▸ **Your objective**:
Print the listing below from its opening line through the line holding "Given: Click the small", both ends included.

☆ ☆ ☆ ☆ ☆ ☆ ☆

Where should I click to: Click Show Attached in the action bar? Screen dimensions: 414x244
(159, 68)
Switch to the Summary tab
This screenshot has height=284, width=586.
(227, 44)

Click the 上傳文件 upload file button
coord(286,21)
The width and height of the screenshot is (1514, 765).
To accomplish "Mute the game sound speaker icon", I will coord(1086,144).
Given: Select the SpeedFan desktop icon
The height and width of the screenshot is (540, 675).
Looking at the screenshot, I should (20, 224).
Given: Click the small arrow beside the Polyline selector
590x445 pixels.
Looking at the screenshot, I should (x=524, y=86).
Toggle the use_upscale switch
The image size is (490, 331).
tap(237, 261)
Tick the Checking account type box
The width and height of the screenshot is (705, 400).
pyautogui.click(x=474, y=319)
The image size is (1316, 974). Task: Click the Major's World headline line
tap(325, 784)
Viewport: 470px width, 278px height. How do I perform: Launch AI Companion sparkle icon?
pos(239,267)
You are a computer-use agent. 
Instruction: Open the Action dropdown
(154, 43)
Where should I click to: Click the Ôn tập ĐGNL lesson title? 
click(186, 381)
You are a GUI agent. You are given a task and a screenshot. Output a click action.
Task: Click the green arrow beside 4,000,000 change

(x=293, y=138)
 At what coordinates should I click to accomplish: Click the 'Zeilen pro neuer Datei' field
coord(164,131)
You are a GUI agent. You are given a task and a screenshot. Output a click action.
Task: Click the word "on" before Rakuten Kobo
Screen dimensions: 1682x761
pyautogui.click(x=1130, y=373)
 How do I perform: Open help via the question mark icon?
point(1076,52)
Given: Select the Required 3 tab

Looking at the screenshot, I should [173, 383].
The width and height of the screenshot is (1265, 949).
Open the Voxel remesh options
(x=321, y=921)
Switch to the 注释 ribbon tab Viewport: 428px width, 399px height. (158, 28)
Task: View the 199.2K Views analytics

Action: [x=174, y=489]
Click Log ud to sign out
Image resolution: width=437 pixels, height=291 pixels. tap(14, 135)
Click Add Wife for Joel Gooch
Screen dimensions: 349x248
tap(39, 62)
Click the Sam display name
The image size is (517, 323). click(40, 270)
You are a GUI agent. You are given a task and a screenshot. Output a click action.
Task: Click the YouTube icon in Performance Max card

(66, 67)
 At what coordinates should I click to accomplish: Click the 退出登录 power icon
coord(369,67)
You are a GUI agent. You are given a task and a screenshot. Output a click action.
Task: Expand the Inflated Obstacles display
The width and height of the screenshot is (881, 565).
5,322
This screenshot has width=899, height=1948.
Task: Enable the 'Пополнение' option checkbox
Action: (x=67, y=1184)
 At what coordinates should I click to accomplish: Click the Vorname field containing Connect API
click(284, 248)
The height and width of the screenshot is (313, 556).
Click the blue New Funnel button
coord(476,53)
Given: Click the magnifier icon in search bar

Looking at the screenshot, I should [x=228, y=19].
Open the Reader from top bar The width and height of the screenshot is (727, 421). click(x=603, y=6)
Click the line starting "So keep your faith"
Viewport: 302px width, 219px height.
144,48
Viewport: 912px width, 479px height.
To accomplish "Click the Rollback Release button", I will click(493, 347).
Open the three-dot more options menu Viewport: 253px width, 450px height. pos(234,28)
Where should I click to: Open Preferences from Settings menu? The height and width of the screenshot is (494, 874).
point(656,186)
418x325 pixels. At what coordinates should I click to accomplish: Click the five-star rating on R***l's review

☆ ☆ ☆ ☆ ☆ ☆ ☆

▸ **Exercise response**:
Where should I click to: Click Show Attached in the action bar? Screen dimensions: 414x244
(159, 68)
Switch to the Summary tab
This screenshot has height=284, width=586.
(227, 44)

Click the 上傳文件 upload file button
coord(286,21)
The width and height of the screenshot is (1514, 765).
To accomplish "Mute the game sound speaker icon", I will coord(1086,144).
Given: Select the SpeedFan desktop icon
The height and width of the screenshot is (540, 675).
Looking at the screenshot, I should (20, 224).
Given: Click the small arrow beside the Polyline selector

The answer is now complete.